Introduction: Evidence from phase III and the EMPA-REG OUTCOME trials have demonstrated improvements in renal endpoints with empagliflozin use. The EMPA-KIDNEY trial is currently underway and is assessing whether there are benefits of empagliflozin in improving renal outcomes in people both with and without diabetes, and the mechanism has been suggested to be similar to that of ACE inhibitors with the haemodynamic effects of sodium-glucose co-transporter-2 inhibition reducing intraglomerular pressure.

Aim: To assess the impacts of empagliflozin use on albuminuria and estimated glomerular filtration rate (eGFR) in a real-world UK-based audit.

Methods: Data were collated via the ABCD nationwide audit programme, with analyses performed using either t-tests/ ANOVA or Wilcoxon signed rank/Kruskal–Wallis tests. Pre-specified stratified subgroup analyses by baseline eGFR and baseline albuminuria levels were also performed.

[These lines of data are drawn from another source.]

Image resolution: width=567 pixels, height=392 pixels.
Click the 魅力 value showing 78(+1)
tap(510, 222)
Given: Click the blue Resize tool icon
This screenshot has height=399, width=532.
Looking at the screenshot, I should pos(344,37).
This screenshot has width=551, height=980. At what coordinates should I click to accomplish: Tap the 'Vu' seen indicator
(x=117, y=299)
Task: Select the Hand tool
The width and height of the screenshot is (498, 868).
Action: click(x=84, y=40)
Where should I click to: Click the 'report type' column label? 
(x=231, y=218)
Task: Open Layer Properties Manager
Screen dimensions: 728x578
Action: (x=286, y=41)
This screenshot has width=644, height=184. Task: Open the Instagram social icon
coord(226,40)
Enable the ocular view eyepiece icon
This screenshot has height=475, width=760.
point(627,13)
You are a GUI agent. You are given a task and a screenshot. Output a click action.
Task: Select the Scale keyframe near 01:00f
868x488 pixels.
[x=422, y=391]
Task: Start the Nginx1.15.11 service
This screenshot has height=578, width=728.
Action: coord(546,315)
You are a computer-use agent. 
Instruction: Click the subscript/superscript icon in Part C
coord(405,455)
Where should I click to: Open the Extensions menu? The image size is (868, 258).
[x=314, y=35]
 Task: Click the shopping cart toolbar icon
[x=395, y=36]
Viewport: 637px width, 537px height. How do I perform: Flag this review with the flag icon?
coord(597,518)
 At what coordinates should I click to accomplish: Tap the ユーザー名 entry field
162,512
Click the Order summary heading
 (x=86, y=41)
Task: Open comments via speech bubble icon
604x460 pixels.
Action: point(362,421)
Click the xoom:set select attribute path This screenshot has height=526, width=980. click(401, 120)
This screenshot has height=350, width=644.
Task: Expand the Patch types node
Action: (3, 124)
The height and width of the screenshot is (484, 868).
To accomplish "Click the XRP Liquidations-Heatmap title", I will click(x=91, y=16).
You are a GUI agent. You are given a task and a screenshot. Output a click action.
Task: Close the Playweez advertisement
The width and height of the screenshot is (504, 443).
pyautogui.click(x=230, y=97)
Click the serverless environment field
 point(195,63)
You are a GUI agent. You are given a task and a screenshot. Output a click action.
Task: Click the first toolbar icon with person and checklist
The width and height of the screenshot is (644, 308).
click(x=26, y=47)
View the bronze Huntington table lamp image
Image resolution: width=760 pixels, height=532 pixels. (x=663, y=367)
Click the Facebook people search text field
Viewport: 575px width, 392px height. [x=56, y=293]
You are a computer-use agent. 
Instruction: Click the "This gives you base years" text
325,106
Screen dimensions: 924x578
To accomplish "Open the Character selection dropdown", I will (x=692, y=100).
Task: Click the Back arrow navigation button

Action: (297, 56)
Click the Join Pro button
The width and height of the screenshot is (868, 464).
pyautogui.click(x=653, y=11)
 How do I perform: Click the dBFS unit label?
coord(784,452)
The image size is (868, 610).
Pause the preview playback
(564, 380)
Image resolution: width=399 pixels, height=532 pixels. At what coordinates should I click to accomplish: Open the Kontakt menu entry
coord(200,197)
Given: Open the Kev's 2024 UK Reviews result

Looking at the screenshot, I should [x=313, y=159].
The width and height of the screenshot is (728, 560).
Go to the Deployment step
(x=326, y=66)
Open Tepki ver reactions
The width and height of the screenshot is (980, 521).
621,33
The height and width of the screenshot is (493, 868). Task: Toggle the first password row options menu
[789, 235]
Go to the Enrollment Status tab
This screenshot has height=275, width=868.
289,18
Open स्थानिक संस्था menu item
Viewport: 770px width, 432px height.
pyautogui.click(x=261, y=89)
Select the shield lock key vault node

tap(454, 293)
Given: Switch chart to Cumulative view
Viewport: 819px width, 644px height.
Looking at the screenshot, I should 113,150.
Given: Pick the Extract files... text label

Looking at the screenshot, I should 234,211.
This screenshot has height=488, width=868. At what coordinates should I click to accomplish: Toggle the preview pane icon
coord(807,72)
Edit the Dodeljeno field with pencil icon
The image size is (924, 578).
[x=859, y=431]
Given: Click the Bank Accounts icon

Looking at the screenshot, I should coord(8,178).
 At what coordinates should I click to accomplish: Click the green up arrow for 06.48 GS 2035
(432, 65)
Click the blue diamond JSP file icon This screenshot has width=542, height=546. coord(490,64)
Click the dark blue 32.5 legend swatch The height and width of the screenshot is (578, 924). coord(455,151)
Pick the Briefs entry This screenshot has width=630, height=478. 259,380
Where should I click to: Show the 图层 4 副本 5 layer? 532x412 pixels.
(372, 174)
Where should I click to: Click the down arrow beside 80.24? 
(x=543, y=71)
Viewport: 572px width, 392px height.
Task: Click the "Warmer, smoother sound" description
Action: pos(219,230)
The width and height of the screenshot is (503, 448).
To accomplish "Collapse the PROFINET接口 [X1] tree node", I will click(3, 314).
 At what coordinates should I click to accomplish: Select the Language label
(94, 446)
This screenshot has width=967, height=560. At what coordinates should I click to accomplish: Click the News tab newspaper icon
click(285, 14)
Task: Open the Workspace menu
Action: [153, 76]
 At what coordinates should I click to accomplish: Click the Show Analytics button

Results: Our results demonstrated significant reductions in albuminuria across the population as a whole. When stratified by baseline albuminuria levels, those with microalbuminuria (30–300 μg/mg) or macroalbuminuria (>300 μg/mg) had significant improvements in urine albumin levels at 6-month (3–9-month) follow-up, with median changes of −17.7 μg/mg (p<0.0001; 95% CI −17.4 to −23.7) and 379.4 μg/mg (p=0.03; 95% CI −269.9 to −725.4), respectively. Across the population as a whole, eGFR reduced initially (at 6 months, −1.26 mL/min/1.73 m3; p<0.0001; 95% CI −0.87 to −1.64) before recovering to baseline by 24 months. When stratified by baseline eGFR, those with reduced renal function (eGFR <90) recovered quickest, with improvements in eGFR noted from baseline by 24 months.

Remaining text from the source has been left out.